(WHAT IS REQUIRED): Find out how many lines in the records have the string "name" in them, and state only that number.

(INFORMATION SUPPLIED):
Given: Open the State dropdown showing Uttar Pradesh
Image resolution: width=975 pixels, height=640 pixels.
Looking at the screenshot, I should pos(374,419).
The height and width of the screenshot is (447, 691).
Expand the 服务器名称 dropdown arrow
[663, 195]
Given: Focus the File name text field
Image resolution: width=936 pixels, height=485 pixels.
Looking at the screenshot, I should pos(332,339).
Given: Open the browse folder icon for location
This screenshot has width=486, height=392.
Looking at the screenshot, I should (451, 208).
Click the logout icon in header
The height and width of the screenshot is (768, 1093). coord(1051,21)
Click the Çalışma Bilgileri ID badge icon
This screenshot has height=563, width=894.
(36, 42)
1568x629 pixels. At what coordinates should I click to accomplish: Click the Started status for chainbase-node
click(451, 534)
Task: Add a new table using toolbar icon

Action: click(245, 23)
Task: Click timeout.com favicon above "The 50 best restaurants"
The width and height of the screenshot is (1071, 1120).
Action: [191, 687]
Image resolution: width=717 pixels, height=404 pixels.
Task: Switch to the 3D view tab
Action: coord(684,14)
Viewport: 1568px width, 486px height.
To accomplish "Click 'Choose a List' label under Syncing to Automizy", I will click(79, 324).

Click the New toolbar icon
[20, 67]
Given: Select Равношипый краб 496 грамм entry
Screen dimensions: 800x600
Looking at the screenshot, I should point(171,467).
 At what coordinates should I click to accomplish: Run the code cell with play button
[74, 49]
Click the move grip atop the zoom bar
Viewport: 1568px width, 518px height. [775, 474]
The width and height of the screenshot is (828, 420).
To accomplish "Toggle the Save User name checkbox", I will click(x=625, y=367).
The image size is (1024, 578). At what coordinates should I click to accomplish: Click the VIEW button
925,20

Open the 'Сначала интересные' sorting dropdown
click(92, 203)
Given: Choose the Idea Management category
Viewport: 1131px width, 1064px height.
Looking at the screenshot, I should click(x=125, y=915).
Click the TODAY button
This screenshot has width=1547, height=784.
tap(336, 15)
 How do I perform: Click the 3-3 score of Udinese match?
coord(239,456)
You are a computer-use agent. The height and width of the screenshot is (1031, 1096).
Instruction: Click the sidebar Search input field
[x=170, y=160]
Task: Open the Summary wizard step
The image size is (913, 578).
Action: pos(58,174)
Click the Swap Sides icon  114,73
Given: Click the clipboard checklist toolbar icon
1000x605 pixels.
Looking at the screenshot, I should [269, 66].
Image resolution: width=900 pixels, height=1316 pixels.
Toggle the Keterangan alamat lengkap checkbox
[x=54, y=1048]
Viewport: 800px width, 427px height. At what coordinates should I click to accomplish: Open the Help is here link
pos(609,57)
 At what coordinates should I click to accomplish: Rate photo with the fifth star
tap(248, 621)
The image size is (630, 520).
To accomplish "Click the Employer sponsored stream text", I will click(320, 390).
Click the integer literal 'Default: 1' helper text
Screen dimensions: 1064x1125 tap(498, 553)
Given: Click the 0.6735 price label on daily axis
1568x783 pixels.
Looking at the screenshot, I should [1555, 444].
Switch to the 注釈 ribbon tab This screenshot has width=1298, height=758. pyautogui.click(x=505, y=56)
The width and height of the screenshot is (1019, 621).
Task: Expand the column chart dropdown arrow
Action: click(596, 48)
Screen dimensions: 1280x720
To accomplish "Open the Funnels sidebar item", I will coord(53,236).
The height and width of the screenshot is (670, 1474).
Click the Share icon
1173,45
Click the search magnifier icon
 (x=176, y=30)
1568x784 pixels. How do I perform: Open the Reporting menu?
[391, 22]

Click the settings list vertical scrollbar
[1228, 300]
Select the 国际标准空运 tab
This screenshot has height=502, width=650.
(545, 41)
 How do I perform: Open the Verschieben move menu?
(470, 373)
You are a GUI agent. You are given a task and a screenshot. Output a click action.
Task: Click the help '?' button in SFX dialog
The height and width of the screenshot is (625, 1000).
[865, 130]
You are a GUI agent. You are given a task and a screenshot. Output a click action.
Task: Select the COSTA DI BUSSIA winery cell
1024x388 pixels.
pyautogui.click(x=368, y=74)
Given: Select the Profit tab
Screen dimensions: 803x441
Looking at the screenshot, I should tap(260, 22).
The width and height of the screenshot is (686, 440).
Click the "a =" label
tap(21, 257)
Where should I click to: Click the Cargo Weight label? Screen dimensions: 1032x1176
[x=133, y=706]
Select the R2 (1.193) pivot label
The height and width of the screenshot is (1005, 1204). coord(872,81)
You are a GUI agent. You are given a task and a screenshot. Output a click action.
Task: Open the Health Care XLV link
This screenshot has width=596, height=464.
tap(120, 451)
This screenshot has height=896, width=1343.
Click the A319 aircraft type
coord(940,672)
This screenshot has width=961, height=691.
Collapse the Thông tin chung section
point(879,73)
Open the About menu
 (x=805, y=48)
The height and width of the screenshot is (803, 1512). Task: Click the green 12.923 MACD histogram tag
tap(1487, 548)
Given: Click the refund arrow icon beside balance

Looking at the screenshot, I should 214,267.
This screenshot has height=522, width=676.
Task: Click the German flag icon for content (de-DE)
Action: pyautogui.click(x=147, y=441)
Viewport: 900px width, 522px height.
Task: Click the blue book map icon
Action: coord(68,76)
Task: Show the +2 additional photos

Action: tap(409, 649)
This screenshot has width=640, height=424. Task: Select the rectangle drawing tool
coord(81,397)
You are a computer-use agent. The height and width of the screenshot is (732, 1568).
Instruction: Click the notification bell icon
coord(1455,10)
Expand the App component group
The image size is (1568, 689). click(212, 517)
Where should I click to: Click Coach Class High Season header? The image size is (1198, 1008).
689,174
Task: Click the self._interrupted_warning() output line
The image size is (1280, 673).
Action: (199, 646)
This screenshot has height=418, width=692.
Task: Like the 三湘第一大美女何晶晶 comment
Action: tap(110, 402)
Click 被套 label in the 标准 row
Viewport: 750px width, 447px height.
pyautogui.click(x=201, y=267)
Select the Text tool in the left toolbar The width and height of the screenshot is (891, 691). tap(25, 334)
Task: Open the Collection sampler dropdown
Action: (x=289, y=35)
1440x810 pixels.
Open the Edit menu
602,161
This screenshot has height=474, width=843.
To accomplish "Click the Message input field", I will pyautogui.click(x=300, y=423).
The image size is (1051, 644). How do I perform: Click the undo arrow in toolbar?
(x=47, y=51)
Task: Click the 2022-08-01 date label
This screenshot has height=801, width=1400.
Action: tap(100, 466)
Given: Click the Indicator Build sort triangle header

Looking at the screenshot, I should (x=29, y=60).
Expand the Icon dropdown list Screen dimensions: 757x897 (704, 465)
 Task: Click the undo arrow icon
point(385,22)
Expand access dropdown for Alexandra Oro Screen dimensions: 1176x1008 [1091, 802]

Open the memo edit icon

(EXERCISE RESPONSE): 2